James Mullenbach

Home
Blog
GitHub
LinkedIn
Twitter

Word vectors are (not) magic - a holiday experiment with Codenames

02 Jan 2018

(This post has an accompanying Jupyter notebook that you can play around with here).

Over the break between semesters, I’ve spent a lot of time with family playing a popular board game called Codenames.

If you haven’t played, the gist is that one player from each team, the ‘spymaster’, tries to get their team members to select their team’s assigned words from a group of 25 while avoiding the other team’s words and a game-ending ‘assassin’ word, using one word clues. It’s like the game show Password, except clues can apply to any number of words.

It’s a fun language based game and makes for an interesting testbed for simple experiments like the one I’m about to talk about.

Naturally, I thought about how a computer might play this game. Let’s look at a simple way to suggest clues for the spymaster!

Spymaster as a machine learner

First, we’ll need some semantic representation for each word. For this, I chose Google’s pre-trained word2vec vectors, but you could use the word vector or other representation of your choosing.

The problem for the spymaster is a really tidy analogy for classification! Specifically, we have a dataset of 25 words, and on any turn we pick a few that we want our team to guess, while avoiding the other team’s words. We can think of our words as positive examples, and the other team’s words and the assassin word as negative examples. This plays right into the word analogy strengths of word2vec. A simple visual of an ideal clue:

An example board

As an initial check that this can work, let’s generate some clues that match to just one of our team’s words. We’ll get an example board with this resource.

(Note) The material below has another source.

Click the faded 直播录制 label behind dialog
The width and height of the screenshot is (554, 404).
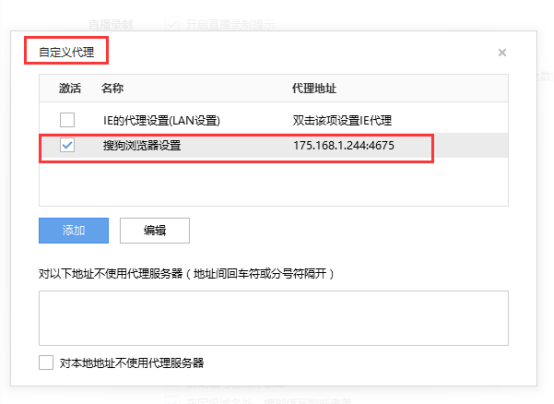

Let’s play blue, then our opponents are red. There are some ‘bystander’ words (the black ones) which belong to neither team but are helpful to avoid. Let’s ignore these for simplicity. Time to get coding! First, load the word2vec vectors into gensim (I limit the vocab for memory reasons, and to avoid esoteric clues). We can also make lists for the relevant words.

import gensim
model = gensim.models.KeyedVectors.load_word2vec_format('GoogleNews-vectors-negative300.bin', binary=True, limit=200000)
ours = ['watch', 'star', 'mole', 'Berlin', 'limousine', 'day', 'wind', 'cap', 'thumb']                                  
theirs = ['smuggler', 'crown', 'cotton', 'palm', 'pumpkin', 'giant', 'link', 'dog']                                     
assassin = 'tie'

Proof of concept: one- and two-word clues

There’s several ways to get good one-word clues. Let’s start by just finding the most similar words to each of our team’s words:

clues = {}
for our_word in ours:
    #get similar words from google vocab, and lowercase them
    candidates = [(c.lower(), s) for c,s in model.most_similar(positive=[our_word], topn=50)]
    #per game rules, we should exclude multi-word results and words that use part of the clue word.
    #we could use stemmers for this maybe, but let's keep it simple
    clues[our_word] = [(c,s) for c,s in candidates if '_' not in c and c not in our_word and our_word not in c][:5]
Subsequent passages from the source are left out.